1. A written work agreement helps to ensure the employment of a particularly desirable employee. It protects an employer’s confidential information. If a candidate does not want to join you in developing a work agreement or does not wish to sign one that has been developed, red flags should appear immediately. You need to think: why does this nanny not want to enter into an agreement that details his or her job? The actual existence of a work agreement acts as a tool for you to target the best candidates—and discount those who are disagreeable.

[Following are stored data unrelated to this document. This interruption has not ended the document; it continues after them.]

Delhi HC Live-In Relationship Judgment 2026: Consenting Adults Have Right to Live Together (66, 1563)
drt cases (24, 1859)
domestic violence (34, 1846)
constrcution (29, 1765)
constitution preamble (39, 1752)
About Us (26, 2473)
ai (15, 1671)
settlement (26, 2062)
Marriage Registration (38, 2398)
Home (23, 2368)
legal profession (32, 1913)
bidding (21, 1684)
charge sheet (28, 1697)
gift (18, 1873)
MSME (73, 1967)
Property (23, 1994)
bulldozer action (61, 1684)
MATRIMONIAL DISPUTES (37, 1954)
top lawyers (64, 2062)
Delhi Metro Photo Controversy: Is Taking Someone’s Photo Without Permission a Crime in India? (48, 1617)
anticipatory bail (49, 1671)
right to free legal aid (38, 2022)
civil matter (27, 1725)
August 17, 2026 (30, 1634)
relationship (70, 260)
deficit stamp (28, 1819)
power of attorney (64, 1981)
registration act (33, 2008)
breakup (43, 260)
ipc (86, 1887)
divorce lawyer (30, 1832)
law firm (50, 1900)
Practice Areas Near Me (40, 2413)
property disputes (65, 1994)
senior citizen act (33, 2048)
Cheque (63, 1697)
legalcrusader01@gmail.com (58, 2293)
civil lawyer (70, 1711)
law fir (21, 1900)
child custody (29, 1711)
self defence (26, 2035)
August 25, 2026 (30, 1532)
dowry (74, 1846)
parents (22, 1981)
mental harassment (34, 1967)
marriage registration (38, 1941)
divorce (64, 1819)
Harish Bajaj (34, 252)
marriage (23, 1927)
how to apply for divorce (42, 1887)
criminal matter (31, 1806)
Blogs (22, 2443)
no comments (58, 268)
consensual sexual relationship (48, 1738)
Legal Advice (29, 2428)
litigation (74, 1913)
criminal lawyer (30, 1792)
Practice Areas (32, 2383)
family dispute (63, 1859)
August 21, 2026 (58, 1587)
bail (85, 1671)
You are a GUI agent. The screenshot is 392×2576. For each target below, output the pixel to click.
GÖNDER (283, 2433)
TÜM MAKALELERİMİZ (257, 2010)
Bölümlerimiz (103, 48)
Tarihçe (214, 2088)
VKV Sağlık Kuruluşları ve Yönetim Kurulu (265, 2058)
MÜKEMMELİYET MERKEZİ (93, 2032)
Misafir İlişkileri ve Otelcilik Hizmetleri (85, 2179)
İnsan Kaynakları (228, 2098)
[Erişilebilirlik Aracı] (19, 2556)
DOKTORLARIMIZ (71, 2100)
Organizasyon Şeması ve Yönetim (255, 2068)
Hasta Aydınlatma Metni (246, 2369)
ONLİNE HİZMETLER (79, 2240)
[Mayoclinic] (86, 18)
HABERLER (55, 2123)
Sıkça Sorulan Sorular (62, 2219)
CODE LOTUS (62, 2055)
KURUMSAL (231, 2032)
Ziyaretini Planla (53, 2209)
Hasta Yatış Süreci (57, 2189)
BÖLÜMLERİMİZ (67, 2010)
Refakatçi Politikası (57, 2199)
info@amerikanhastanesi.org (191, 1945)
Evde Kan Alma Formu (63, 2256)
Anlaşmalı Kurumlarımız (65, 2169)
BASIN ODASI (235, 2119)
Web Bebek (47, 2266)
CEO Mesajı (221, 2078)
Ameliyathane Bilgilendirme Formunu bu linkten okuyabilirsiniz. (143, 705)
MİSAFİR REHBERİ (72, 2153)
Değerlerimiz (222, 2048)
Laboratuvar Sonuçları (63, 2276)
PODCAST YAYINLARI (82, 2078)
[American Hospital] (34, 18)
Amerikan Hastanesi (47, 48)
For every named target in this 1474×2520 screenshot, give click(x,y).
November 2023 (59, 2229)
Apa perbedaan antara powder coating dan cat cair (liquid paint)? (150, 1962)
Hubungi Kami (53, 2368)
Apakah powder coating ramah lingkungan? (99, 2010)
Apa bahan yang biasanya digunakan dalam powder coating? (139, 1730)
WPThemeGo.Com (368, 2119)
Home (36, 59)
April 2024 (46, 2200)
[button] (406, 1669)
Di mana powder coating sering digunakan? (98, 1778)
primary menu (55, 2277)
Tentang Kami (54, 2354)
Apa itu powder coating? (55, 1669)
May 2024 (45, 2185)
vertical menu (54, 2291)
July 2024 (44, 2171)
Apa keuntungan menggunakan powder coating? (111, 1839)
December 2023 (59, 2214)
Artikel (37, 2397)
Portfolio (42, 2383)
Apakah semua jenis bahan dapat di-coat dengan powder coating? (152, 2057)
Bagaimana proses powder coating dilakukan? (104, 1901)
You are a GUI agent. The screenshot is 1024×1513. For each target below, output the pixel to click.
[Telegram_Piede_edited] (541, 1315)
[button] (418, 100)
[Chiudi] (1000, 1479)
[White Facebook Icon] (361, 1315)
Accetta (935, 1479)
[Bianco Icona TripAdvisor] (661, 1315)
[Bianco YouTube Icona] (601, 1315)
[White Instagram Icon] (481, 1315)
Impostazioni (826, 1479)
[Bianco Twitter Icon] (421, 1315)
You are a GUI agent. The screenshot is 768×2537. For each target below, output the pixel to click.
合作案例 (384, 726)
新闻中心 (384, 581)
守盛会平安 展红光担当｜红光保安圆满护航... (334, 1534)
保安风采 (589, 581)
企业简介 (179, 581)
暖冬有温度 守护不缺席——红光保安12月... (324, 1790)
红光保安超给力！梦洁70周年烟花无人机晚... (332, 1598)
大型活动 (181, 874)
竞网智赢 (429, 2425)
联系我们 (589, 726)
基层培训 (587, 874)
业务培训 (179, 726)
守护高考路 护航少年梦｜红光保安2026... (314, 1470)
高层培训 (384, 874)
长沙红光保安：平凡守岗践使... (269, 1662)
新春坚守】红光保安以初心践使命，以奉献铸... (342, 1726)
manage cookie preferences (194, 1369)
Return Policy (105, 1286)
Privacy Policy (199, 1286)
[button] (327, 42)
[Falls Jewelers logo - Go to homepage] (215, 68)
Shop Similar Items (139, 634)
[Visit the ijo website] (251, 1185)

2. The work agreement is a cooperative endeavor, ideally to be developed (and revised) together (employer with employee). It details:
- the nanny’s job, including establishing a term of employment (e.g., the nanny job may be for a one-year term, with a date to review the nanny’s performance, the work agreement, and the possible extension of the employment to another year);
- your expectations (spell out the nanny’s duties—be specific and include important considerations to your household, such as protecting the confidential information contained within the home);
- the employee’s expectations;
- household procedures and instructions the employee will use daily in the job; and,
- the employees compensation and benefits.
3. Written work agreements must meet the needs of all parties involved. It is even feasible to use a written work agreement to help determine whether an employee may be terminated without good cause and possibly on short notice (i.e., at-will employment). Use it as a litmus test, checking if the nanny did the tasks described in the work agreement, in the method described in the work agreement, and in the time frame specified in the work agreement.
4. While compensation and benefits should be included in the work agreement, be mindful that the work agreement is an employment contract, and you, as the employer, must abide by it. Therefore, review the compensation and benefits wording to avoid any potential back pay liability.